Se eles fossem agir, Sutskever advertiu, precisariam agir rapidamente.
E assim, na tarde de quinta-feira, 16 de novembro de 2023, ele e os três membros independentes do conselho entraram em uma chamada de vídeo e votaram para demitir Altman. Sabendo que Murati provavelmente não concordaria em ser CEO interina se tivesse que reportar a Brockman, eles também votaram para remover Brockman do conselho. Depois da votação, os membros independentes do conselho disseram a Sutskever que estavam preocupados que ele tivesse sido enviado como espião para testar sua lealdade.
Naquela noite, Murati estava em uma conferência quando os quatro membros do conselho ligaram para ela para dizer que estavam demitindo Altman no dia seguinte e pedir que ela assumisse como CEO interina. Ela concordou. Quando perguntou por que estavam demitindo Altman, eles não disseram.
“Vocês comunicaram isso ao Satya?”, perguntou Murati, sabendo o quão essencial era o compromisso do CEO da Microsoft, Satya Nadella, com a parceria. Eles não haviam.

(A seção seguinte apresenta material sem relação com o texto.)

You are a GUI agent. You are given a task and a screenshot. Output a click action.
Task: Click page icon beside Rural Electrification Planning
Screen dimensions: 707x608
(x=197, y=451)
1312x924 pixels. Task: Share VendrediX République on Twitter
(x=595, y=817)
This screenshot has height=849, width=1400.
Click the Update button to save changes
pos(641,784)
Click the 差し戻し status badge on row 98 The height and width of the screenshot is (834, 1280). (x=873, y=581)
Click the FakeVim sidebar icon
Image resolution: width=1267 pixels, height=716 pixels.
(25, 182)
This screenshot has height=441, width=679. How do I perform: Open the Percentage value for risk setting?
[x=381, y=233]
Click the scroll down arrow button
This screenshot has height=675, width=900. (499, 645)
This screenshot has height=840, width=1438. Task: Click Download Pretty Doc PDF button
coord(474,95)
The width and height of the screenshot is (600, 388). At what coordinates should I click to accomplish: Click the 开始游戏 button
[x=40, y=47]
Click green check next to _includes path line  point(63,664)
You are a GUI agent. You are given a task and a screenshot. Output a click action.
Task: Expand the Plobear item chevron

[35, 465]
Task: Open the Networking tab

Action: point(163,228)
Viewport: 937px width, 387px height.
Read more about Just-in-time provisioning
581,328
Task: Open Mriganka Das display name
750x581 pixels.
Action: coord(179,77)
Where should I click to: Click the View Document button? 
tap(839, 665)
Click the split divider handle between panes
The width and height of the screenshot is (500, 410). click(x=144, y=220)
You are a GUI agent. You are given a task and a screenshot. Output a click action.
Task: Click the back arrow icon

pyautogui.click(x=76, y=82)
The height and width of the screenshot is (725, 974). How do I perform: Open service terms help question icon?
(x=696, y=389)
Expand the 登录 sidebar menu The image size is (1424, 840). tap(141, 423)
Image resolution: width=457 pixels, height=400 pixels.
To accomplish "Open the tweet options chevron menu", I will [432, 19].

Eles decidiram que Murati informaria a Microsoft pouco antes de a notícia ser publicada no site da OpenAI.
A demissão surpresa de Altman instantaneamente se tornou uma manchete explosiva em todo o mundo.
Mas o conselho não tinha respostas para os funcionários ou o público sobre por que Altman havia sido demitido, além de que ele não havia sido “consistentemente sincero” com o conselho.
Na noite de sexta-feira, o conselho e a equipe executiva da OpenAI realizaram uma série de reuniões cada vez mais contenciosas. Murati havia se preocupado que o conselho estava colocando a OpenAI em risco ao não se preparar melhor para as repercussões da demissão de Altman. Em um momento, ela e o restante da equipe executiva deram ao conselho um prazo de 30 minutos para explicar por que haviam demitido Altman ou renunciar — ou a equipe executiva se demitiria em massa.
O conselho sentiu que não poderia revelar que Murati havia fornecido algumas das evidências mais detalhadas dos fracassos de gestão de Altman. Eles haviam contado com Murati para acalmar os funcionários enquanto procuravam um novo CEO. Em vez disso, ela estava liderando seus colegas em uma revolta contra o conselho.
Uma narrativa começou a se espalhar entre os aliados de Altman de que tudo não passava de um “golpe” de Sutskever, motivado por sua raiva da promoção de Pachocki, e impulsionado pela raiva de Toner de que Altman havia tentado expulsá-la do conselho.
Sutskever ficou atônito. Ele esperava que os funcionários da OpenAI comemorassem.
Até a manhã de segunda-feira, quase todos haviam assinado uma carta ameaçando se demitir se Altman não fosse reintegrado. Entre as assinaturas estavam as de Murati e Sutskever. Ficou claro que a única maneira de evitar o colapso da empresa era trazer Altman de volta.